Challenge:
Gather and copy every line in the records below that contains the word "Open". Only matches with the same capitalization count.

┄┄┄┄┄┄┄┄┄┄┄┄┄┄┄┄┄┄┄┄

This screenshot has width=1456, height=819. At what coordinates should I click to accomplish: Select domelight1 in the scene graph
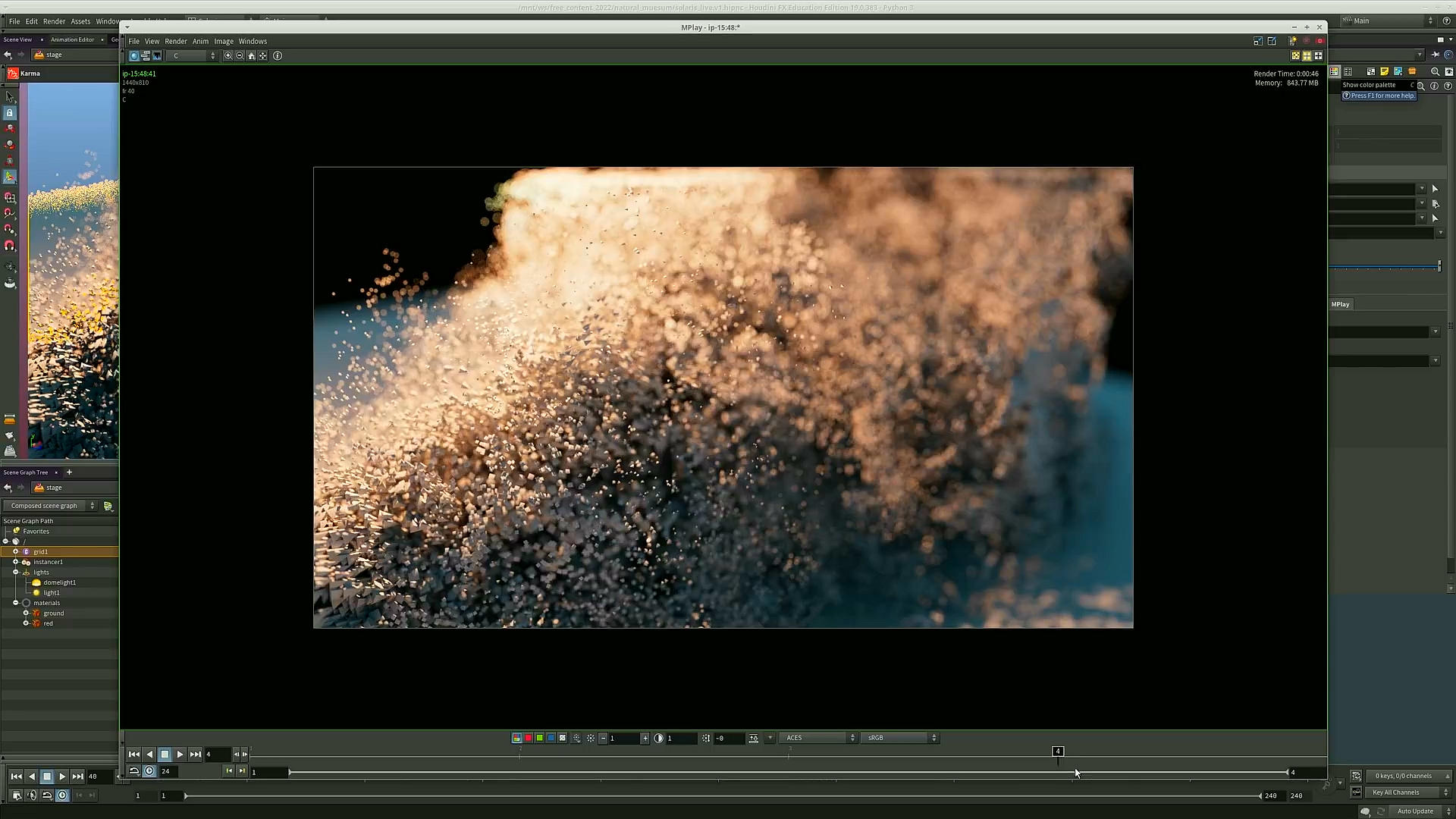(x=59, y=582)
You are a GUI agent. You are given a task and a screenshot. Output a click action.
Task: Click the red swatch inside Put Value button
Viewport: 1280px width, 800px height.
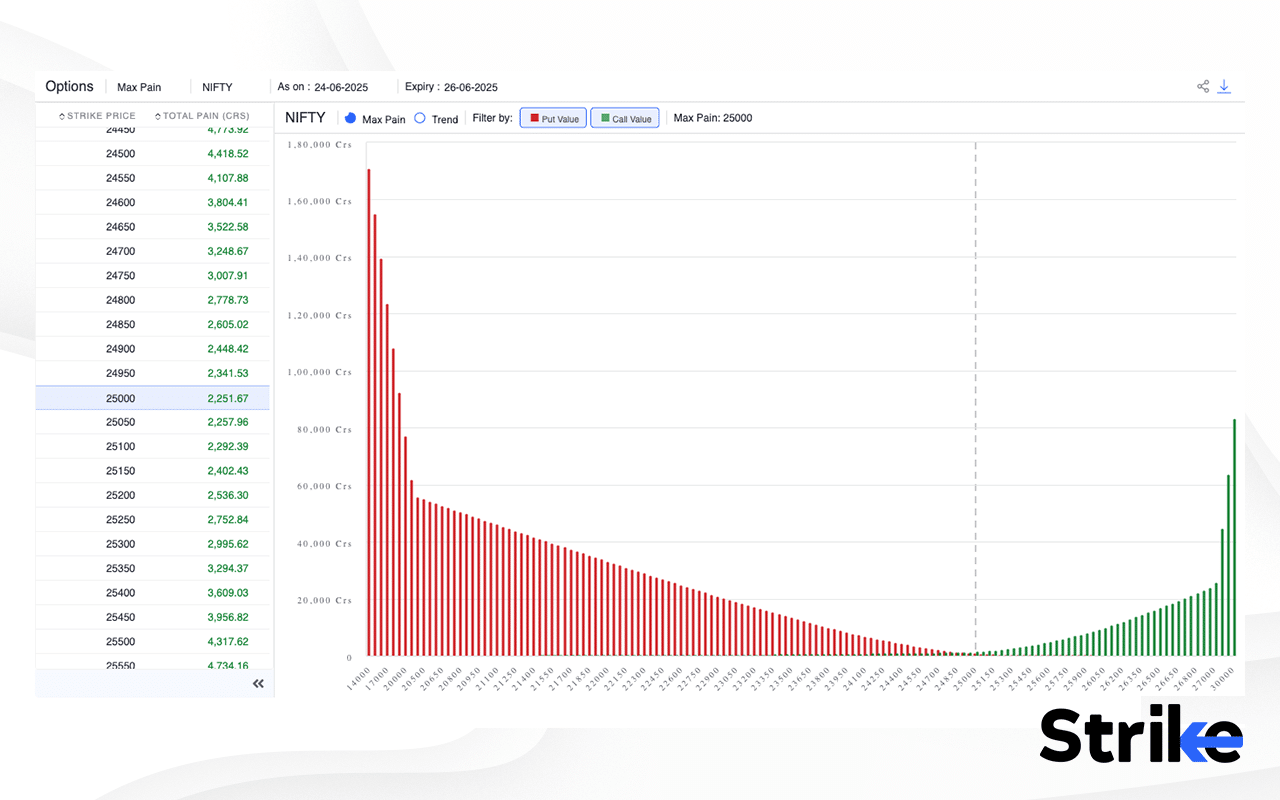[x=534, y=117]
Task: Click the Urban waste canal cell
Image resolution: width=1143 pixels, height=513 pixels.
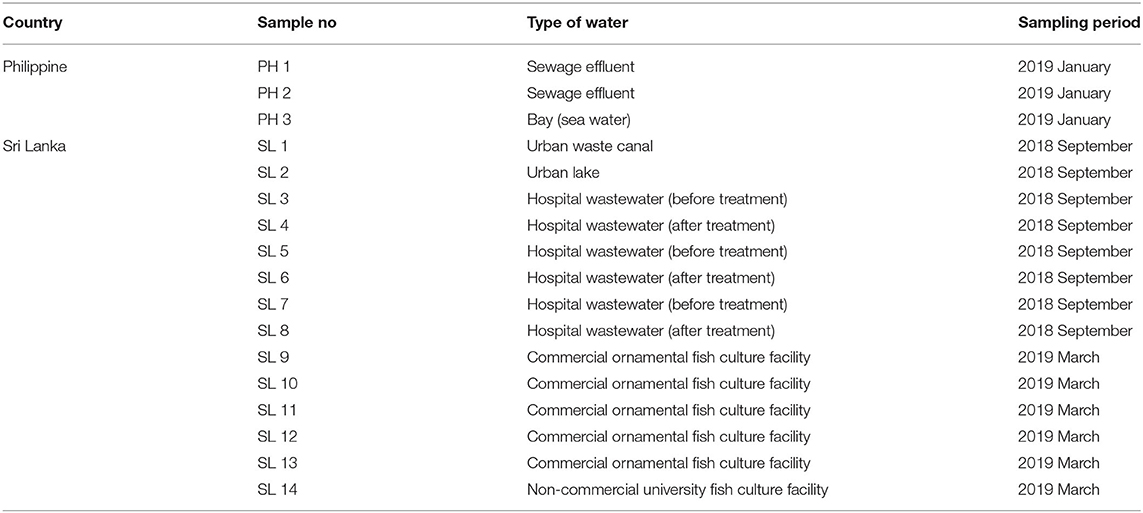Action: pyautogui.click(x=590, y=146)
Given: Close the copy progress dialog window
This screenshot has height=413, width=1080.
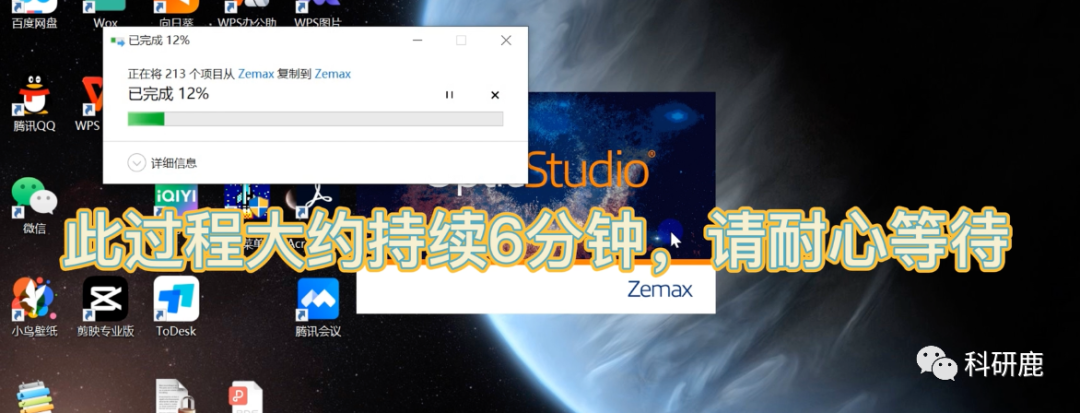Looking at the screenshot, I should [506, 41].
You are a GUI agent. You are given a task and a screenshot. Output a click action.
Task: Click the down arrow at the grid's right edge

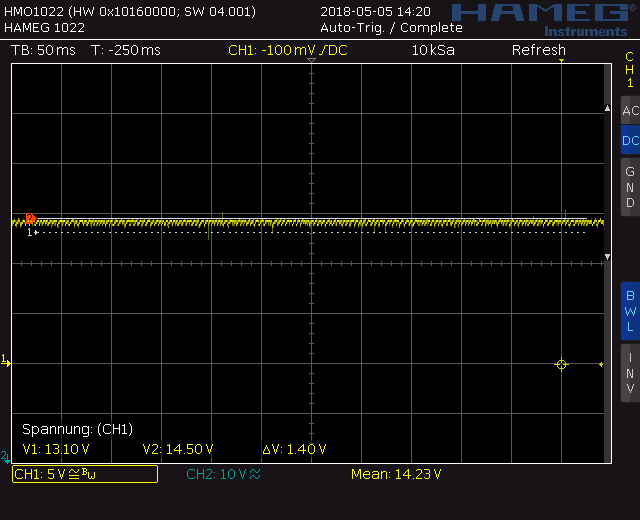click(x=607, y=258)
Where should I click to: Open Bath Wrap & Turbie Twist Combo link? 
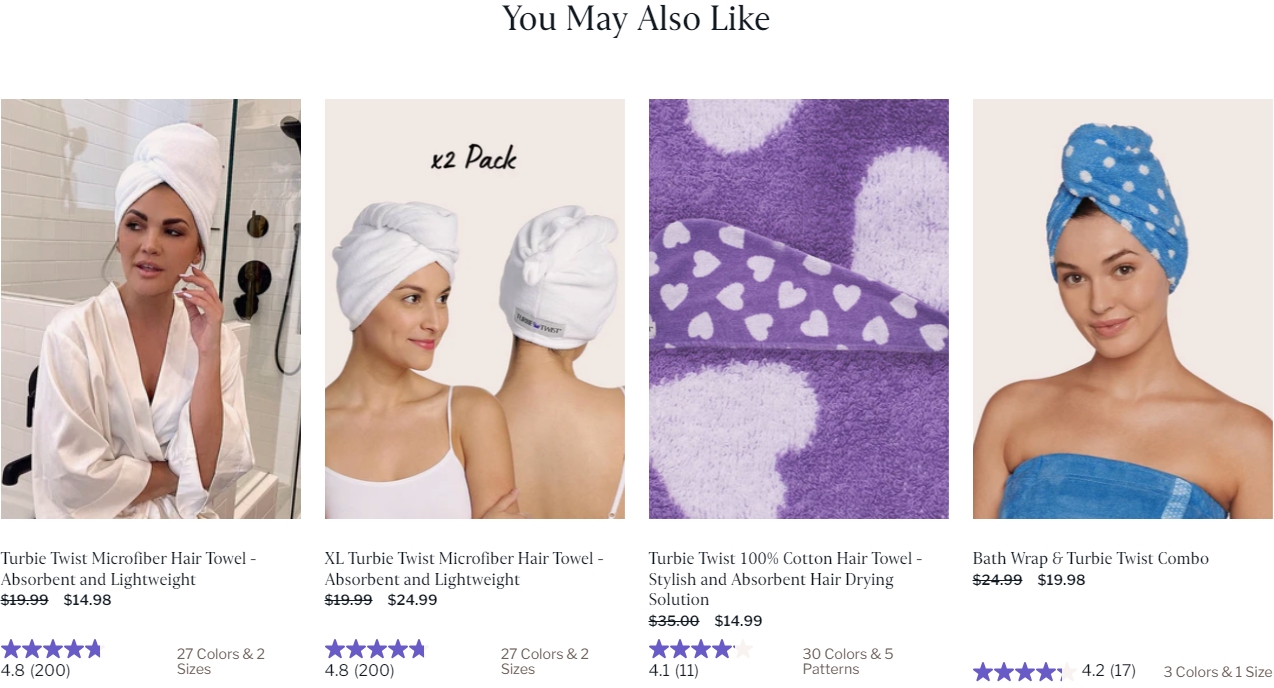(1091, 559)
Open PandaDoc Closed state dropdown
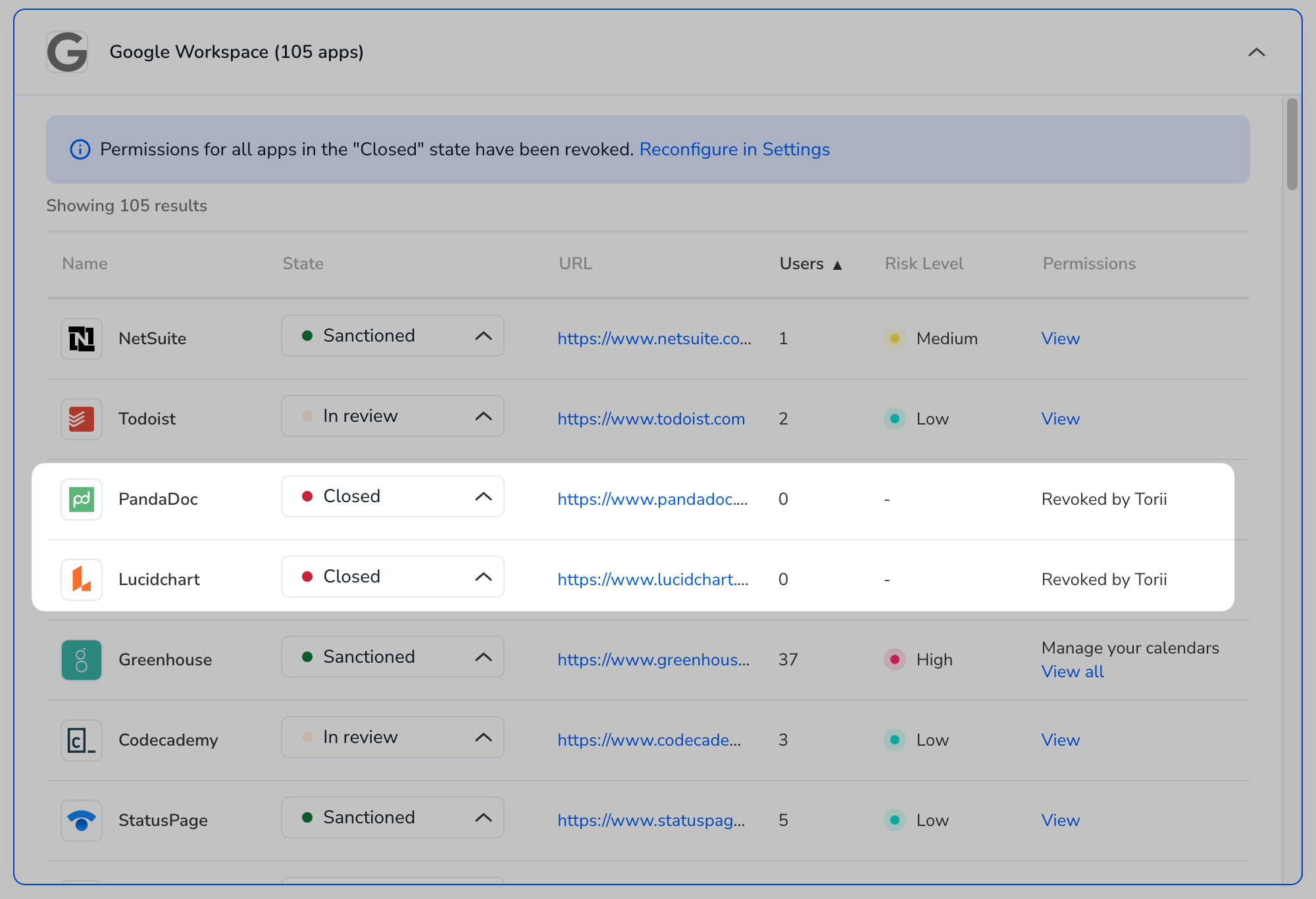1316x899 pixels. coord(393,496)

┄┄┄┄┄┄┄┄┄┄┄┄┄┄┄┄┄┄┄┄

Result of the exercise:
Where should I click to: Open Bath Wrap & Turbie Twist Combo link? 
Open PandaDoc Closed state dropdown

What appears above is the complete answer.